# Rancilio Silvia went bang...



## jj2011 (Feb 26, 2011)

I wonder if anyone can shed some light on a problem I've just encountered.

For the last few days I've had a very slight electrical burning smell from my Silvia. It was only a hint, so I hoped it was just old coffee (yeah, a bit optimistic I know!). I went to turn it on this morning and there was a loud bang and all the electricity went off... my Silvia is no more. I've repaired a few Gaggias in my time so I'm not scared to open it up, I just wondered whether anyone knew what the fault could be.


----------



## Mrboots2u (May 10, 2013)

Guess only - Could it be that the boiler hadn't been refilled and it's boiled dry ?


----------



## froggystyle (Oct 30, 2013)

Open that bad boy up, maybe its something nice and easy, maybe its not... Sniff everything for the source of the burning smell.


----------



## shrink (Nov 12, 2012)

froggystyle said:


> Sniff everything


Im guessing the burning smell isn't coming from the Dog


----------



## funinacup (Aug 30, 2010)

Thermostatic safety cutoff. Push the red button to reset and turn machine on with the steam wand open and the pump running and the boiler will refill.

Worst case scenario: element is dead.


----------



## Spazbarista (Dec 6, 2011)

jj2011 said:


> I just wondered whether anyone knew what the fault could be.


----------



## froggystyle (Oct 30, 2013)

Depends if the dog is in the Silvia!


----------



## glevum (Apr 4, 2013)

If its the element gone probably need a new boiler as well.
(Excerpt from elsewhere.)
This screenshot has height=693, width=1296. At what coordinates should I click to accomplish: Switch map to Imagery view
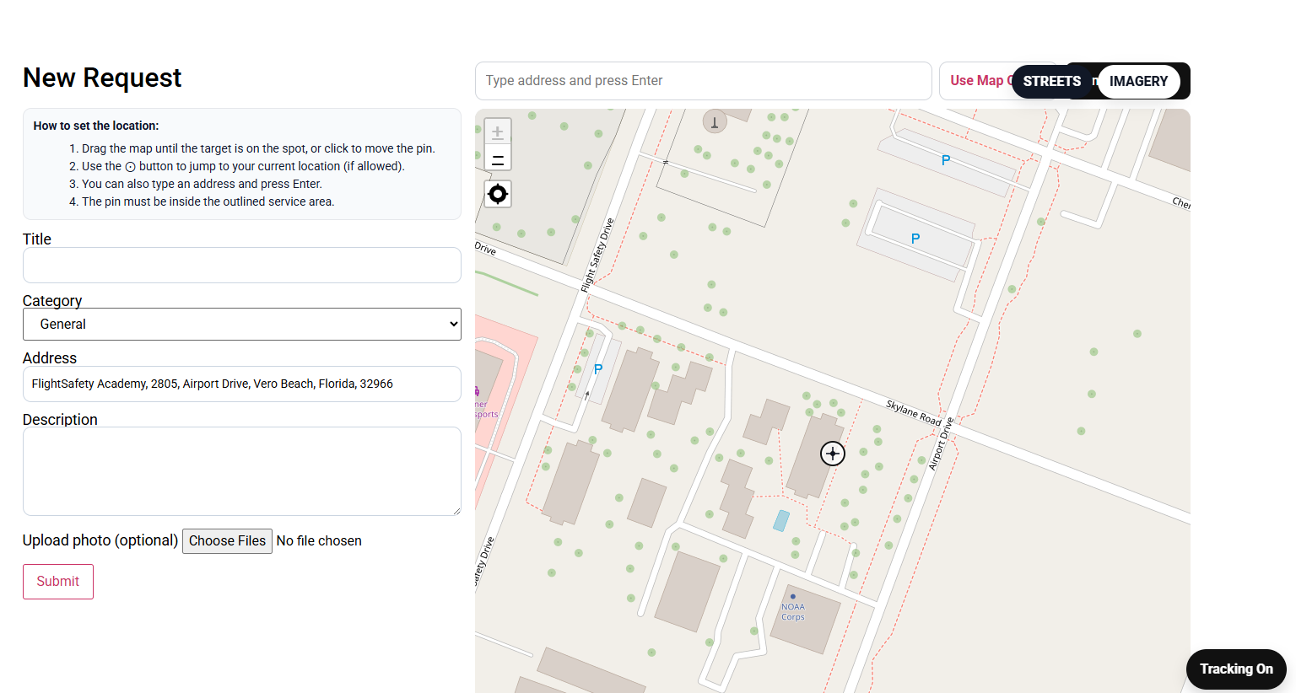(x=1138, y=82)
I sure september 2013 models downwards the element is welded to the boiler


----------



## jj2011 (Feb 26, 2011)

Thank you all for your entertaining replies, I'm listening to a nice bit of Motorhead as I type this 

It happened as soon as I turned it on. I did actually try again just now and all was fine for about 20 seconds then it went bang again. I'm guessing the boiler's shorting to ground somewhere quite spectacularly. As luck would have it I've still got a Gaggia so I didn't go without coffee today!


----------



## El carajillo (Mar 16, 2013)

If you have an electrical test meter or can borrow one, test for continuity between boiler element connections and boiler case. Also test across boiler terminals.


----------



## jj2011 (Feb 26, 2011)

OK, so I opened it up, and the boiler element was still intact.

Bad news was that it looked pretty ugly. One of the boiler terminals had been pretty seriously overheating and had melted into two other wires causing the short. I found a similar post which suggests the terminal might have just been a bit loose but it doesn't exactly inspire confidence!









Anyhow, cut out all the burnt bits, replaced the terminal with a Mazda MX-5 one (surely the first Rancilio-Mazda combo?) and it's as good as new. Thanks again for your help, seems the best method is always to pop it open and see what's going on!


----------



## froggystyle (Oct 30, 2013)

Big relief i bet!


----------